-- Opening Marker --

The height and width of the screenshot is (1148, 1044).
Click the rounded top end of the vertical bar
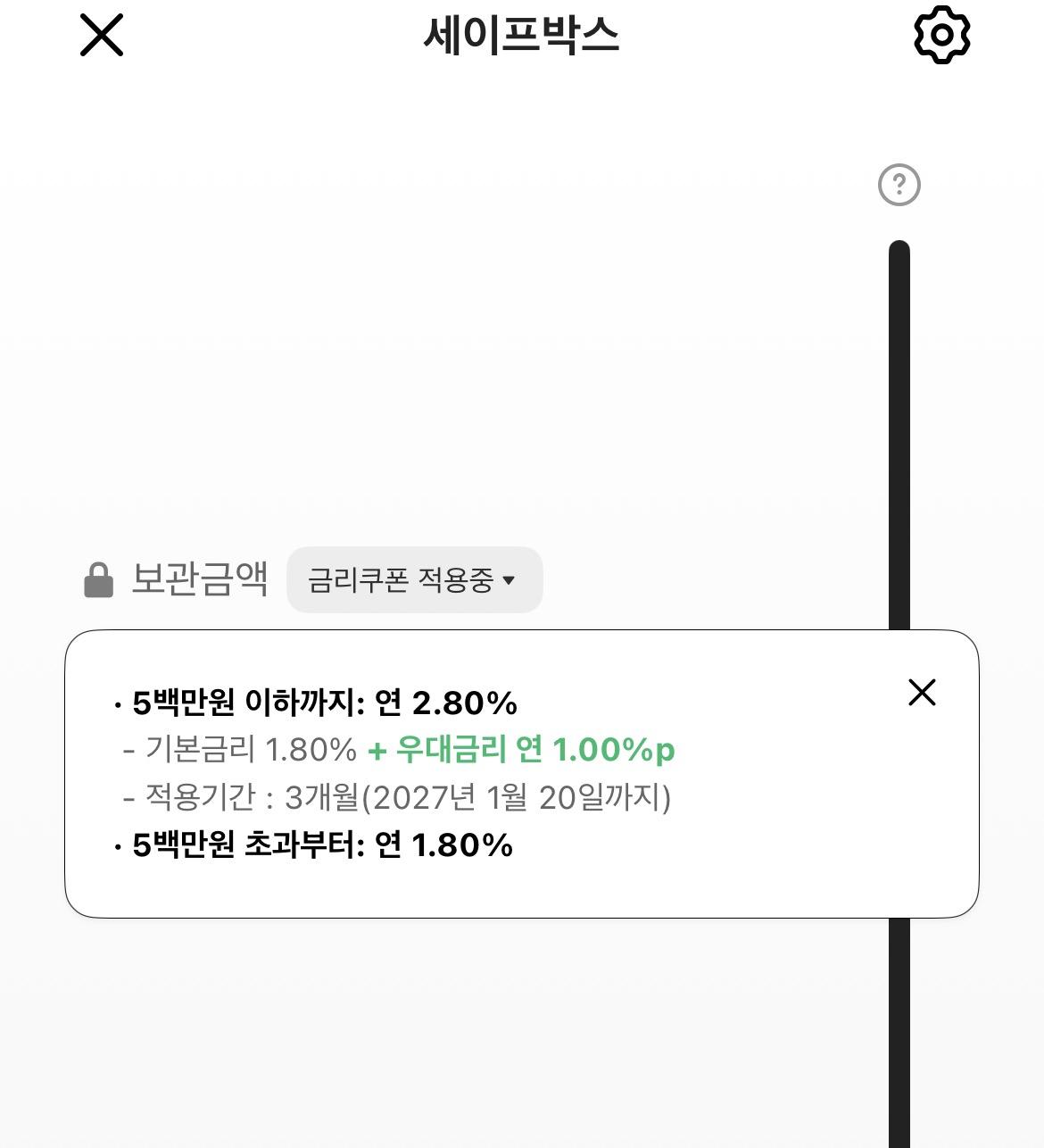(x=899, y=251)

-- Closing Marker --
-- Opening Marker --

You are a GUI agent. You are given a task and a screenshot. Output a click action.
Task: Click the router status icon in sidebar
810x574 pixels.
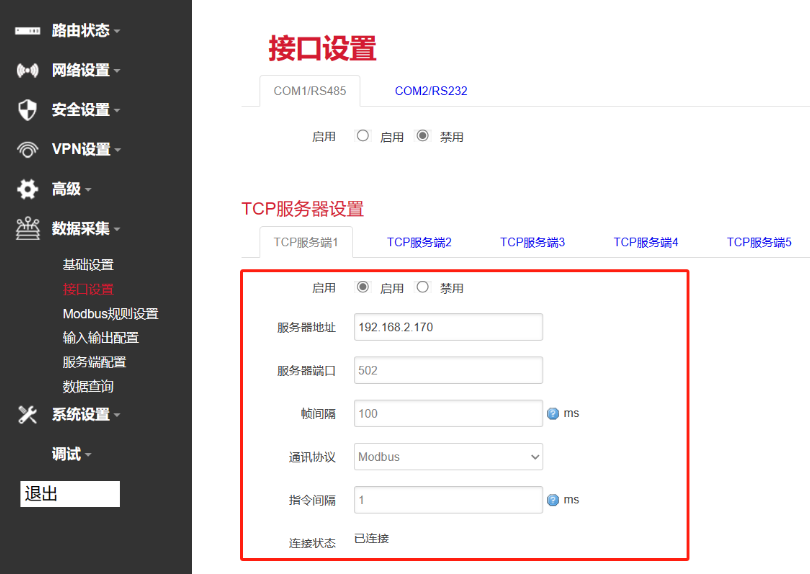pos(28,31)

-- Closing Marker --
-- Opening Marker --

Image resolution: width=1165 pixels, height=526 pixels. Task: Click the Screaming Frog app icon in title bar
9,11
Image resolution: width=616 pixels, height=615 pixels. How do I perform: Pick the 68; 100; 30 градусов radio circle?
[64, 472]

-- Closing Marker --

Using the records above, work out the number of lines that contain "screenshot" and write only that number.

2